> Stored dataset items

------------------------------

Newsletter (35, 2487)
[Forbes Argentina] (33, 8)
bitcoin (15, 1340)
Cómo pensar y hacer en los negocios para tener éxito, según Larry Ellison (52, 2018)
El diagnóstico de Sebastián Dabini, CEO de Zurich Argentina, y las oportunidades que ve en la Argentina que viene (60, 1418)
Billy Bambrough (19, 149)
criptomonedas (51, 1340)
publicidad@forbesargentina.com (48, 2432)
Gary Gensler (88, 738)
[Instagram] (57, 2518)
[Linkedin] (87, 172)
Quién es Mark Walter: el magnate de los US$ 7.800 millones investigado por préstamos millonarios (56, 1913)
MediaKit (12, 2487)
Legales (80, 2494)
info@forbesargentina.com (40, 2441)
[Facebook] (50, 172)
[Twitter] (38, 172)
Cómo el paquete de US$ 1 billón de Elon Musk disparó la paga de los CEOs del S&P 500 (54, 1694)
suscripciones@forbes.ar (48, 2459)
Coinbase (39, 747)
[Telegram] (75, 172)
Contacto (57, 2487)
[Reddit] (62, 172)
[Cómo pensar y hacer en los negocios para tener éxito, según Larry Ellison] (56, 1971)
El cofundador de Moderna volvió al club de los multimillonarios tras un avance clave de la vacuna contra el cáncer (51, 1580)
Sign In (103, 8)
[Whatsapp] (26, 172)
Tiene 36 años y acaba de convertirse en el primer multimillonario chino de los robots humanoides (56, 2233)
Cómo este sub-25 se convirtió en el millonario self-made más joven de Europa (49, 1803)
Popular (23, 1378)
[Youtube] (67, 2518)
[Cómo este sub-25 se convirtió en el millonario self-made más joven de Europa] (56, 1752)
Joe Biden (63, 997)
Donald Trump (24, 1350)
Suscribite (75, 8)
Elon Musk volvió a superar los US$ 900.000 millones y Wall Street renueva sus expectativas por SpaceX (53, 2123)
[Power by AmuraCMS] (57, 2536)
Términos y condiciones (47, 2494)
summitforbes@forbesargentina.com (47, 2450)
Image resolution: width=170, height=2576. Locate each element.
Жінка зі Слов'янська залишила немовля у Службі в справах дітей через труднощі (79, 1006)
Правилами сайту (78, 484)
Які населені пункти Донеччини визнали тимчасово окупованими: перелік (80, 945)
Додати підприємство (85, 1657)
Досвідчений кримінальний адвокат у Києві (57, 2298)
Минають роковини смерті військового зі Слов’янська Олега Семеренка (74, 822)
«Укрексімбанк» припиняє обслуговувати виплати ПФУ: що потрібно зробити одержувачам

------------------------------

> ASSIGNMENT
Write out the records in full, exactly as they appear above.

> FINISHED TASK
Newsletter (35, 2487)
[Forbes Argentina] (33, 8)
bitcoin (15, 1340)
Cómo pensar y hacer en los negocios para tener éxito, según Larry Ellison (52, 2018)
El diagnóstico de Sebastián Dabini, CEO de Zurich Argentina, y las oportunidades que ve en la Argentina que viene (60, 1418)
Billy Bambrough (19, 149)
criptomonedas (51, 1340)
publicidad@forbesargentina.com (48, 2432)
Gary Gensler (88, 738)
[Instagram] (57, 2518)
[Linkedin] (87, 172)
Quién es Mark Walter: el magnate de los US$ 7.800 millones investigado por préstamos millonarios (56, 1913)
MediaKit (12, 2487)
Legales (80, 2494)
info@forbesargentina.com (40, 2441)
[Facebook] (50, 172)
[Twitter] (38, 172)
Cómo el paquete de US$ 1 billón de Elon Musk disparó la paga de los CEOs del S&P 500 (54, 1694)
suscripciones@forbes.ar (48, 2459)
Coinbase (39, 747)
[Telegram] (75, 172)
Contacto (57, 2487)
[Reddit] (62, 172)
[Cómo pensar y hacer en los negocios para tener éxito, según Larry Ellison] (56, 1971)
El cofundador de Moderna volvió al club de los multimillonarios tras un avance clave de la vacuna contra el cáncer (51, 1580)
Sign In (103, 8)
[Whatsapp] (26, 172)
Tiene 36 años y acaba de convertirse en el primer multimillonario chino de los robots humanoides (56, 2233)
Cómo este sub-25 se convirtió en el millonario self-made más joven de Europa (49, 1803)
Popular (23, 1378)
[Youtube] (67, 2518)
[Cómo este sub-25 se convirtió en el millonario self-made más joven de Europa] (56, 1752)
Joe Biden (63, 997)
Donald Trump (24, 1350)
Suscribite (75, 8)
Elon Musk volvió a superar los US$ 900.000 millones y Wall Street renueva sus expectativas por SpaceX (53, 2123)
[Power by AmuraCMS] (57, 2536)
Términos y condiciones (47, 2494)
summitforbes@forbesargentina.com (47, 2450)
Image resolution: width=170, height=2576. Locate each element.
Жінка зі Слов'янська залишила немовля у Службі в справах дітей через труднощі (79, 1006)
Правилами сайту (78, 484)
Які населені пункти Донеччини визнали тимчасово окупованими: перелік (80, 945)
Додати підприємство (85, 1657)
Досвідчений кримінальний адвокат у Києві (57, 2298)
Минають роковини смерті військового зі Слов’янська Олега Семеренка (74, 822)
«Укрексімбанк» припиняє обслуговувати виплати ПФУ: що потрібно зробити одержувачам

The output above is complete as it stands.